Though pleased with the presidential candidates it produced, the national Republican and Democratic parties are unhappy with the primary system that produced them. The accelerated packing of key primaries — called front-loading — into the first month of what is supposed to be a four-month nominating process turned what should have been a deliberative and unifying marathon into a hectic and divisive sprint.
The GOP has taken the first step toward reform. Its Rules Committee this week endorsed a plan that would group the states into three population classes of small, midsize and large which would vote in that order in a primary season running from February to May. This plan addresses one of the major problems in the current free-for-all system — the increasing irrelevancy of small states — and it has a good chance of passage at the Republican national convention this summer — states that conceivably would gain clout hold about two-thirds of the delegates.
Officially, Democratic leaders have taken no position on primary reform.

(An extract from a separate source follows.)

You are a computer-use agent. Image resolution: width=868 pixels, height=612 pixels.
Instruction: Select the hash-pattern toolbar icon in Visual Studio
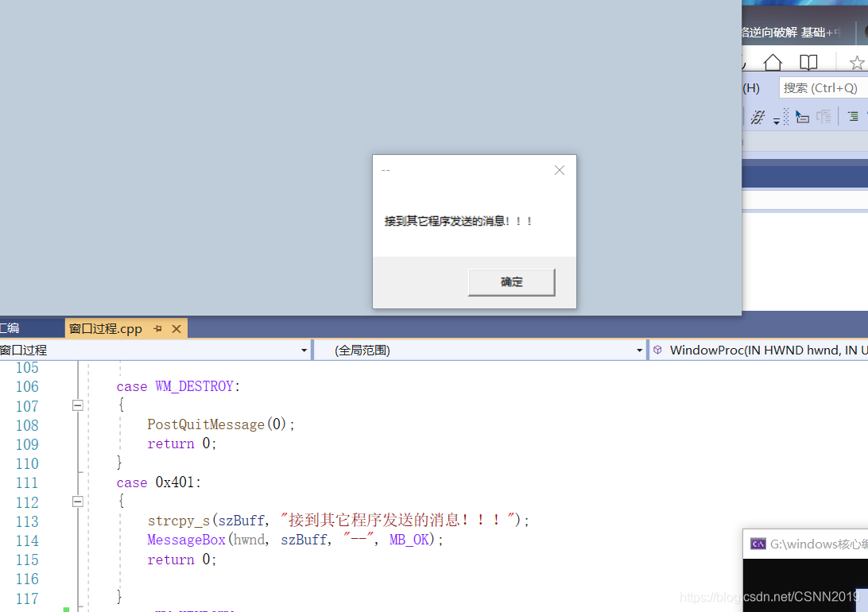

They fought this battle back in the 1970s, when front-loading began, and got scolded by Republicans for trying to thwart the GOP’s rising influence in the fast-growing Sun Belt. Unofficially, Democratic leaders say they’ll gladly let Republicans take the heat this time and enter into bipartisan talks on the matter after the November election.
The Republican proposal isn’t bad. It is certainly better than another leading contender in the reform sweepstakes, the one-day national primary. The only upside to that recipe for more sound-bite politics would be its merciful brevity, but it’s no way to pick the two leading contenders for leader of the Free World.
The Republican proposal is not, however, as good as the one presented to the National Governors Conference in March by the National Association of Secretaries of State calling for regional primaries. Under that plan, which still has some strong adherents on the GOP Rules Committee, the states would be grouped into four geographic regions, with each region holding its primaries and caucuses in a given month — March, April, May or June — and with the regions rotating months every four years.
That plan has several advantages. It faces the reality that the amount of attention a state receives from candidates will always be proportional to its delegate count, regardless of when the primary is held. It correctly recognizes that states are bound together more by regional issues than by population — Mainers, for example, will learn more about candidates who spend a month wooing voters in Massachusetts, Connecticut and New York than they will about candidates flitting from Mississippi to South Dakota to Alaska. It, by virtue of being devised by secretaries of state from both parties, already has a bipartisan stamp of approval.
In its early days, front-loading was envisioned as an efficient way to get the nominating out of the way so the nominees would have more time to define themselves for the electorate — that is, more time to attack each other. The reality of 30 years of front-loading is shrinking voter participation, candidacies decided before candidate positions are known and “quick-strike” primary campaigns that leave inter-party wounds that never heal. The GOP proposal may not be the best fix, but at least it recognizes something is broken.